▶ _Texte à lire_:
---
Je me souviens de sa vie sentimentale

Non que j’en aie été témoin, mais j’aimais beaucoup Isabelle Cabut, chroniqueuse à Charlie Hebdo, écologiste de la première heure, un temps à la tête de La Gueule ouverte. Une intelligence, une plume, une personne, quoi. J’imagine assez les discussions entre eux. Nul doute que chacun a influencé l’autre et que le compagnonnage critique de Cabu avec le mouvement écolo y soit pour quelque chose.
Plus tard, il rencontra Véronique, une attachée de presse qui a la particularité d’être passée professionnellement de Fluide glacial au... ministère de la Justice. Après les frapadingues réunis autour de Gotlib, elle fut la communicante de Robert Badinter ! Avec pour mari quelqu’un qui reste un des grands dessinateurs judiciaires... et pas toujours pour mettre la justice en valeur. Un dessinateur constamment poursuivi devant les tribunaux !
---
▶ _Données affichées_:
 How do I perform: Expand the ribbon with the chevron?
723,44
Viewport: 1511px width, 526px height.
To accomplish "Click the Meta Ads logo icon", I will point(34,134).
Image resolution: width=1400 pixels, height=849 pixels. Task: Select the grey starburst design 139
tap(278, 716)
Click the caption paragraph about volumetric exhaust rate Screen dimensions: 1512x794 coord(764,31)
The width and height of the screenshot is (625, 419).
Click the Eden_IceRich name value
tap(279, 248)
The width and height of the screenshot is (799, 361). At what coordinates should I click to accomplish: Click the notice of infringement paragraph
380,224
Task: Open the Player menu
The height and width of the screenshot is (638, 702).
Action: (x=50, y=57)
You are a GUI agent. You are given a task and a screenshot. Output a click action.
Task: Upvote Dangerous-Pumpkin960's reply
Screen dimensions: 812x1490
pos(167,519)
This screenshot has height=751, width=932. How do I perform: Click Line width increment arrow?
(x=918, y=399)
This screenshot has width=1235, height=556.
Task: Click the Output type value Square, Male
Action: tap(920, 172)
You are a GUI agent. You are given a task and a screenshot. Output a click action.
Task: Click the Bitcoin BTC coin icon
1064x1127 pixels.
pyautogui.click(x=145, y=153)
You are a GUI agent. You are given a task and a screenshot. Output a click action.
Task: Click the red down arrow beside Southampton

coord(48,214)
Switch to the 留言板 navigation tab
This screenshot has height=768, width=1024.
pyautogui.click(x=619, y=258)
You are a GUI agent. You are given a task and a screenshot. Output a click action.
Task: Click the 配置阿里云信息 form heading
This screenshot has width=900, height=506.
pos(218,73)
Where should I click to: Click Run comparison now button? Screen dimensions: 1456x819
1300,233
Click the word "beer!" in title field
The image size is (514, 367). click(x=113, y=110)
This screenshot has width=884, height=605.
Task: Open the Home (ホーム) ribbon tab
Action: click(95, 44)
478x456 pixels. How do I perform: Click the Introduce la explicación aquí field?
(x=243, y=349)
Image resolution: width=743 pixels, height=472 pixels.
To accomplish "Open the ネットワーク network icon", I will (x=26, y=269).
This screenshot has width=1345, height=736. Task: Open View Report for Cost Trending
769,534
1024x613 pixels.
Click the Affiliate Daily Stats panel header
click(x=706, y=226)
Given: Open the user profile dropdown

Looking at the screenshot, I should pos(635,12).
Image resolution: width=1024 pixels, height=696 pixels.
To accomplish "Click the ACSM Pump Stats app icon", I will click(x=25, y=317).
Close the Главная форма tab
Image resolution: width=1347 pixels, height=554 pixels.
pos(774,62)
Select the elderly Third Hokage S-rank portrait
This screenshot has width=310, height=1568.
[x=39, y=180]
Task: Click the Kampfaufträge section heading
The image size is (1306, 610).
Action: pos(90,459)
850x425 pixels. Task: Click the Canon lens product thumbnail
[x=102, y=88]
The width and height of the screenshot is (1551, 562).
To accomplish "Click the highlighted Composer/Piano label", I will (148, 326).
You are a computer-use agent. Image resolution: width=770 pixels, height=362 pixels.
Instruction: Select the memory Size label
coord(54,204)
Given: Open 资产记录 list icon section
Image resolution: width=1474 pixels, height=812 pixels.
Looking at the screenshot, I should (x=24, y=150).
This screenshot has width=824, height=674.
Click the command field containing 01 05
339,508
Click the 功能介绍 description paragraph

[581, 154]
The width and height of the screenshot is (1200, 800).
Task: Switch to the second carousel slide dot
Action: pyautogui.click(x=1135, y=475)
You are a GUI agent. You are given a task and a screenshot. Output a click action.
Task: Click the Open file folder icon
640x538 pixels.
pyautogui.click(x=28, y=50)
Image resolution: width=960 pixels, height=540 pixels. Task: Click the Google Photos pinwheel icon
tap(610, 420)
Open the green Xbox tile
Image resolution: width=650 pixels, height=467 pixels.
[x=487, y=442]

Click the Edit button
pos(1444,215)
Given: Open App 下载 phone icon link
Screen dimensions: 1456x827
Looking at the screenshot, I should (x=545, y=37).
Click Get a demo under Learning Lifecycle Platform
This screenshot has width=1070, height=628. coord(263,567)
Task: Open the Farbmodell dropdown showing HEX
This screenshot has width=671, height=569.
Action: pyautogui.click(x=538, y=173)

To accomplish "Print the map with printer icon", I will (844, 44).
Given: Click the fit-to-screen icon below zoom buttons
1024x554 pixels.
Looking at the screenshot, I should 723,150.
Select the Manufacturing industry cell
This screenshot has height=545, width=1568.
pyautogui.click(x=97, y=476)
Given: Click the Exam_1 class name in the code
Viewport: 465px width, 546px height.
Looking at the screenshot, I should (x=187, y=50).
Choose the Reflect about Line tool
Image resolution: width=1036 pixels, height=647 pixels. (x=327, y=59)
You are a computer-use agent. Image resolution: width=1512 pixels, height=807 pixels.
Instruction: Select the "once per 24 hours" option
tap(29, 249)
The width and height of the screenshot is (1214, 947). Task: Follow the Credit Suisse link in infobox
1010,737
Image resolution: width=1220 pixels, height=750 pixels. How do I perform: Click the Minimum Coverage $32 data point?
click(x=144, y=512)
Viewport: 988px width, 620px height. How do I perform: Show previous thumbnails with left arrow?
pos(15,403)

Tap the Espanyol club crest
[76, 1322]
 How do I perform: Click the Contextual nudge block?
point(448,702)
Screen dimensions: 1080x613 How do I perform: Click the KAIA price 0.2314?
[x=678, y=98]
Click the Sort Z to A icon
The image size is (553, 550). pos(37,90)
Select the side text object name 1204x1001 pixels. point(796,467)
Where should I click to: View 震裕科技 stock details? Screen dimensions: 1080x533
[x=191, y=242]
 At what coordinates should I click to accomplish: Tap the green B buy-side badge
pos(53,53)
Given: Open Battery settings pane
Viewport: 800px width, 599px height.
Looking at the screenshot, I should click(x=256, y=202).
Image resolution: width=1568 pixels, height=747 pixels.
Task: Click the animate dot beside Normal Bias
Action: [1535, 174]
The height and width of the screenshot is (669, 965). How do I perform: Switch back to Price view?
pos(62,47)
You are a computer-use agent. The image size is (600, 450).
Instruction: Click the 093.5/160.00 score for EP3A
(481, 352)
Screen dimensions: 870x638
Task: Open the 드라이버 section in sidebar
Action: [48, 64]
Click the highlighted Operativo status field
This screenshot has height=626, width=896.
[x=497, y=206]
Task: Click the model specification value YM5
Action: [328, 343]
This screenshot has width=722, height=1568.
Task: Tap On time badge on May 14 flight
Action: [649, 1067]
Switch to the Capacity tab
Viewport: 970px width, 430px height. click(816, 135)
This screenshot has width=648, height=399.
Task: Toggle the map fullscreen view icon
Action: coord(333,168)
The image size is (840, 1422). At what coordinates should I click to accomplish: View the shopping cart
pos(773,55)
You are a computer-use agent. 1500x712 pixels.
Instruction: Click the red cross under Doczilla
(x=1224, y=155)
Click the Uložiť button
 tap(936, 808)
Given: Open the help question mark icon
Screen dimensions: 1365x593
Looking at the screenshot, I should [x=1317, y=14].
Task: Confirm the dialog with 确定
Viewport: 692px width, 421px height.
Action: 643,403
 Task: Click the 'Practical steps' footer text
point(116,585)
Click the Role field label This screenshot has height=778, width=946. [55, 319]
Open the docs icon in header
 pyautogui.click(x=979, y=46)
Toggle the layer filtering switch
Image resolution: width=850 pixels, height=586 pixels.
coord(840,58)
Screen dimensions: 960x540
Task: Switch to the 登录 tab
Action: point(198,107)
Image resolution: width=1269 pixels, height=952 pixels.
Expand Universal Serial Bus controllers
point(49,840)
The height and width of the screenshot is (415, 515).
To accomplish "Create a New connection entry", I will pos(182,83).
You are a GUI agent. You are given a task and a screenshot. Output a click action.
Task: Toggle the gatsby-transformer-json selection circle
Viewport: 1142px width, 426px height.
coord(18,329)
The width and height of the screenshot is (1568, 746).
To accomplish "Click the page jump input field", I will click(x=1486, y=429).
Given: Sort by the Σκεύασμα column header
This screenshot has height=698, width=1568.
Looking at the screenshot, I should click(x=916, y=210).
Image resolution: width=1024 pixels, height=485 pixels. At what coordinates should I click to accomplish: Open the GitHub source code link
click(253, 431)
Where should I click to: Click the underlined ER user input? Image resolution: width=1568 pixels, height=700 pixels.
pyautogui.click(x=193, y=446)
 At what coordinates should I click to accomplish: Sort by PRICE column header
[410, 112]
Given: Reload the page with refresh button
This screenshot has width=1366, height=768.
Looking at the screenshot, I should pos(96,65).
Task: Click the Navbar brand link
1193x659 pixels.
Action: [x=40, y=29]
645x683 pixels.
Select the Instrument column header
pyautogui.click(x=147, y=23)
---
▶ _Consigne_: Transcrivez la partie du texte à lire comprise entre « Je me souviens » et « pour quelque chose. », ces deux extrémités incluses. La liste est un document à part, sans lien avec le texte à lire.

▶ _Réponse rédigée_:
Je me souviens de sa vie sentimentale

Non que j’en aie été témoin, mais j’aimais beaucoup Isabelle Cabut, chroniqueuse à Charlie Hebdo, écologiste de la première heure, un temps à la tête de La Gueule ouverte. Une intelligence, une plume, une personne, quoi. J’imagine assez les discussions entre eux. Nul doute que chacun a influencé l’autre et que le compagnonnage critique de Cabu avec le mouvement écolo y soit pour quelque chose.